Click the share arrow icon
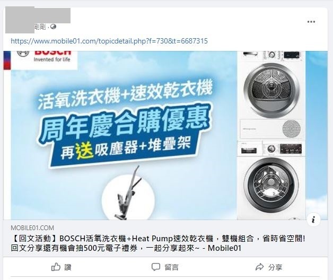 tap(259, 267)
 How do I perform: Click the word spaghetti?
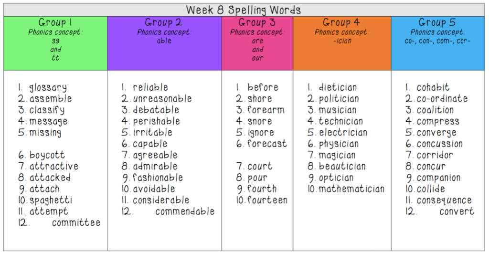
..........
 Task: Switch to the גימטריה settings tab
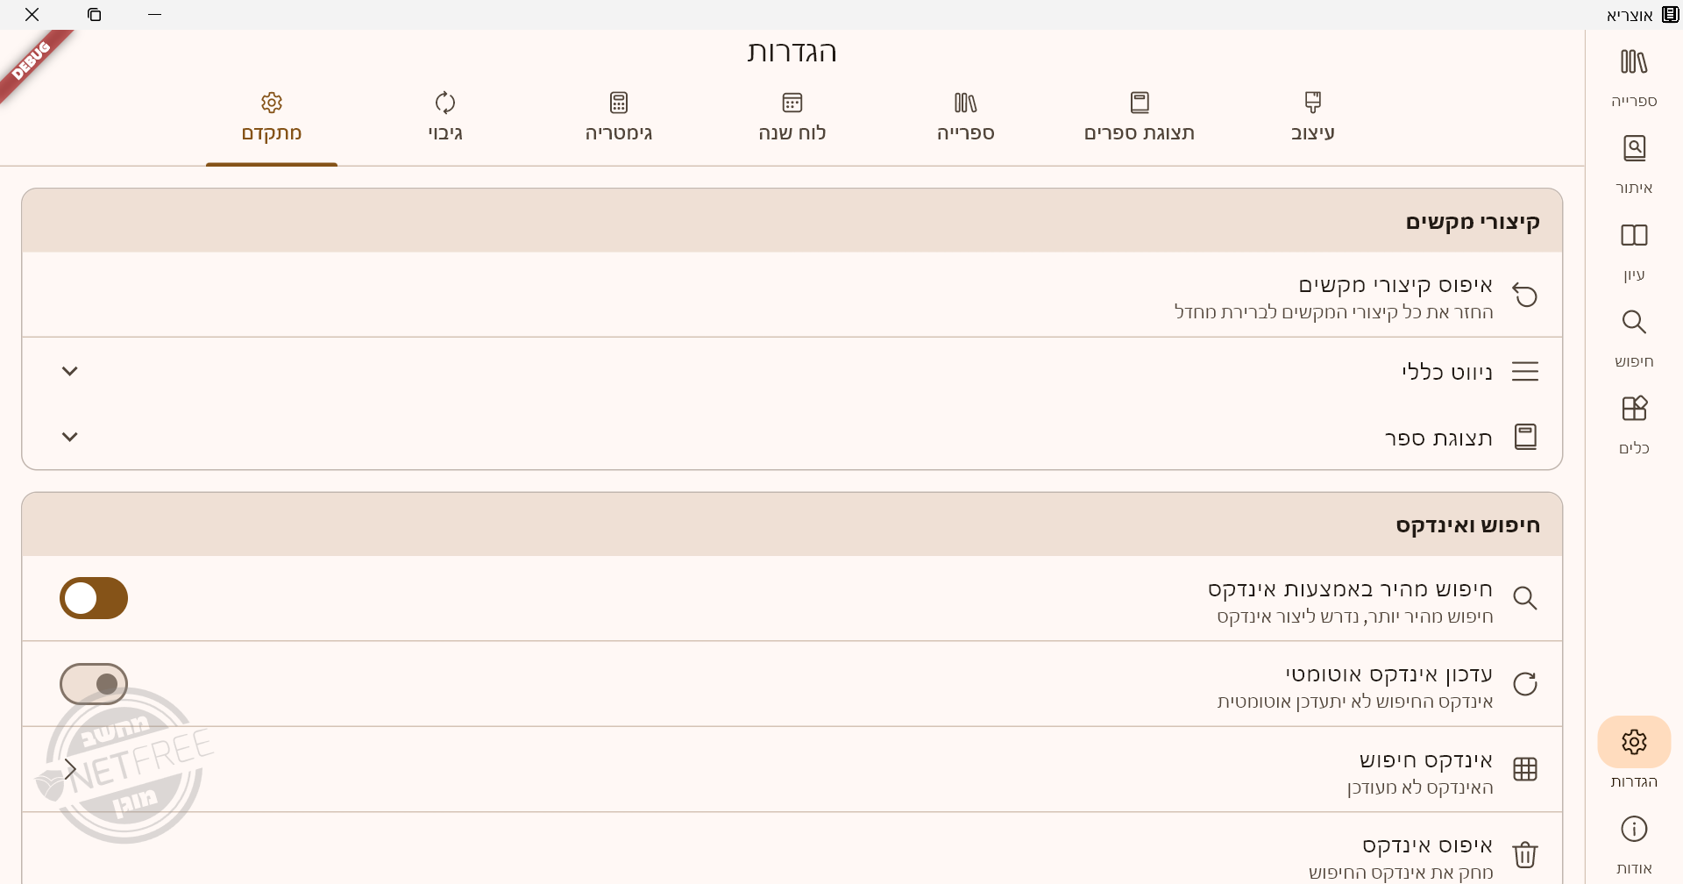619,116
..........
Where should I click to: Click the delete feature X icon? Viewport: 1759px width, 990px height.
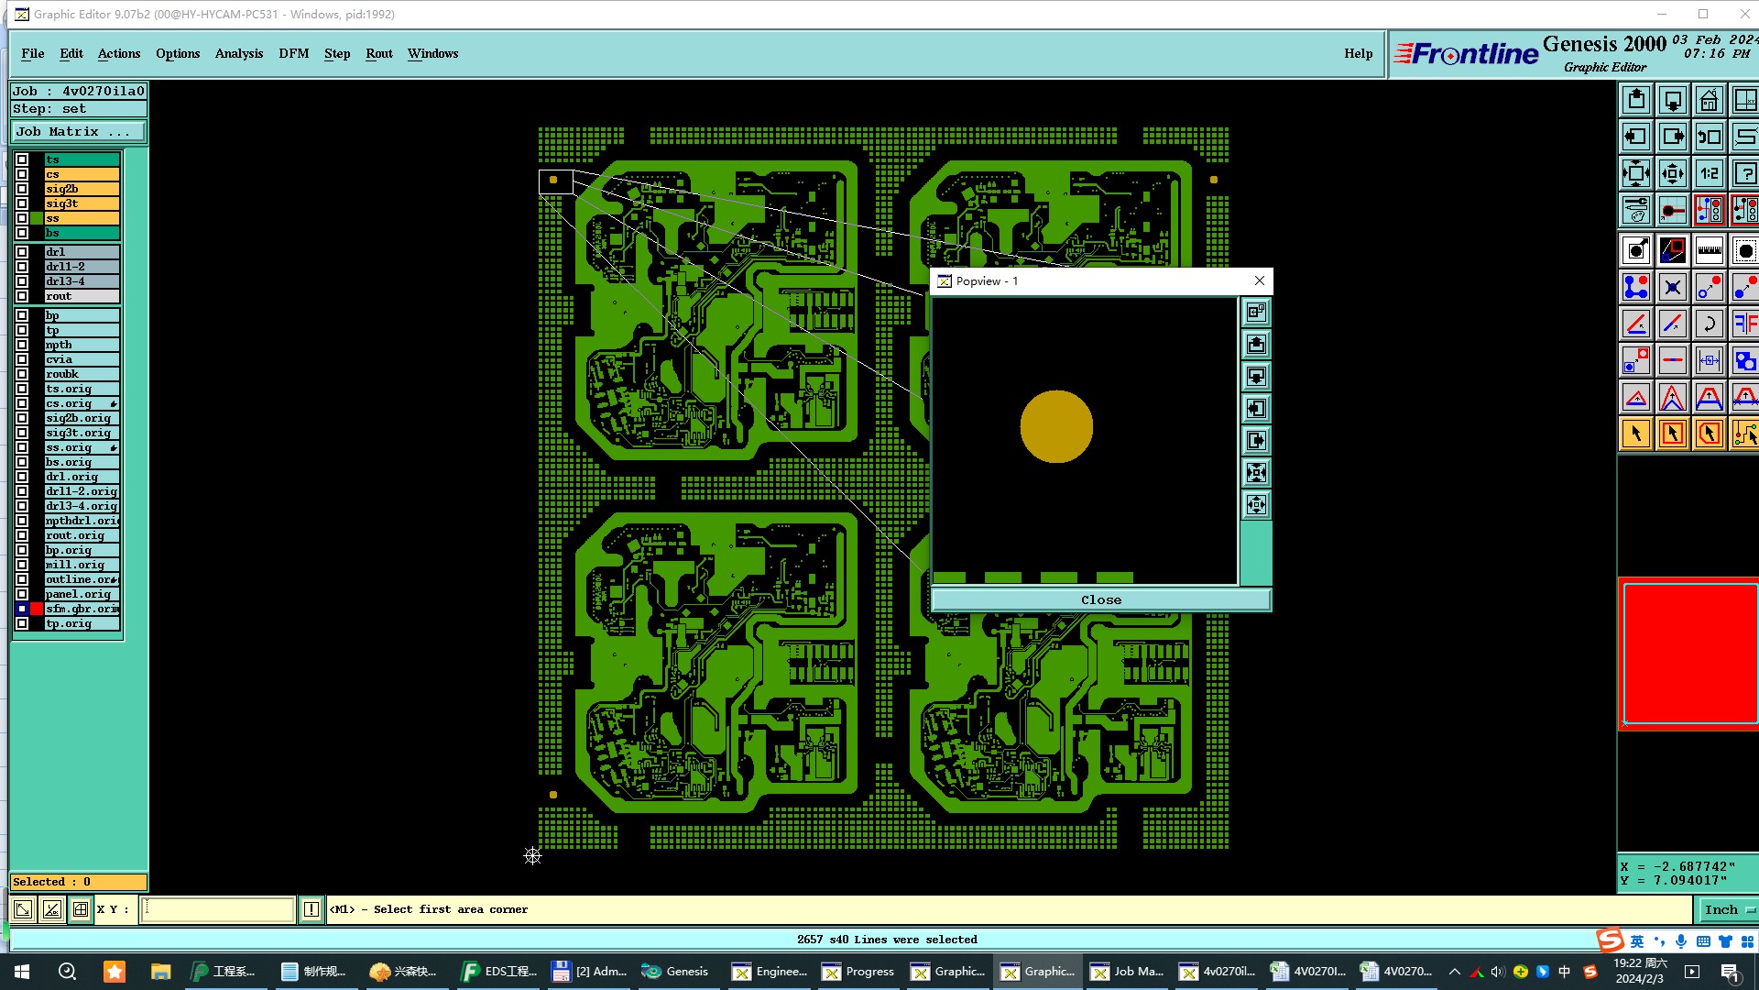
..........
• [Your task] Output again, verbatim, the data lines starting at the one containing "Click the share arrow icon" and ending at the one containing "How do I perform: Click the word spaghetti?", leaving out the pictures.

• [Full response]
Click the share arrow icon
 tap(259, 267)
 How do I perform: Click the word spaghetti?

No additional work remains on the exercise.